Those familiar with my academic work may notice that my field has some very long papers. I myself is not entirely free of blame. But reading these long papers can be quite taxing, especially when trying to keep track of the logical relationships between theorems and lemmata, or to sometimes even just to remember what "Lemma 3.6.13" said. (No, you can't remember it, and so you have to flip through half of a 300 page paper to find that lemma.)

Trying to make life slightly easier for future readers of my work (especially graduate students who will be taking my class next spring), I've been working on a couple of solutions in tandem.

1. I have now some LaTeX code for "Descriptive Referencing" which I will be using in my Lecture Notes. The functionality is quite simple: when calling \label, one adds a second argument containing a short descriptor of the thing being labeled. When calling \ref, the description will be printed in the margin. (There's some intelligence involving not placing the description more than once per page and other small things.) Currently it is only available in the form of a special document class since it only really works when you have ample margin space to work with, and the standard classes are not good in that regards (with the possible exception of amsart.)

2. The LaTeX code also defines a new proof environment, which can track the \ref commands used within. This is then used to output auxiliary data files that store the cross reference logic used in the proofs. This brings us to what I want to show off in this post.

Pointing data for screenshots –
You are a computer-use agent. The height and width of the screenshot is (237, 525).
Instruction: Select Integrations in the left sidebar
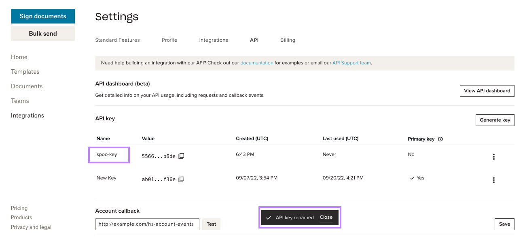[x=27, y=115]
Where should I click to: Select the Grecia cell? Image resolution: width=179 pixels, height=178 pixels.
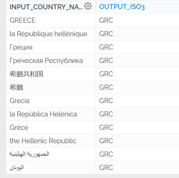click(51, 101)

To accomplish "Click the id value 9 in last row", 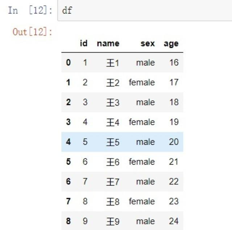I will [85, 221].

TASK PROMPT – In the post on LaTeX cross-referencing, condense the paragraph beginning "1. I have now some LaTeX code" into a short bulleted list that keeps its main facts.

THE COMPLETED TASK –
- The LaTeX code for "Descriptive Referencing" will be used in the author's Lecture Notes.
- When calling \label, you add a second argument with a short description of the labeled item.
- When calling \ref, that description is printed in the margin.
- Some added logic keeps a description from appearing more than once per page, among other small touches.
- It is available only as a special document class, because it needs plenty of margin space. The standard classes don't provide that, with amsart as a possible exception.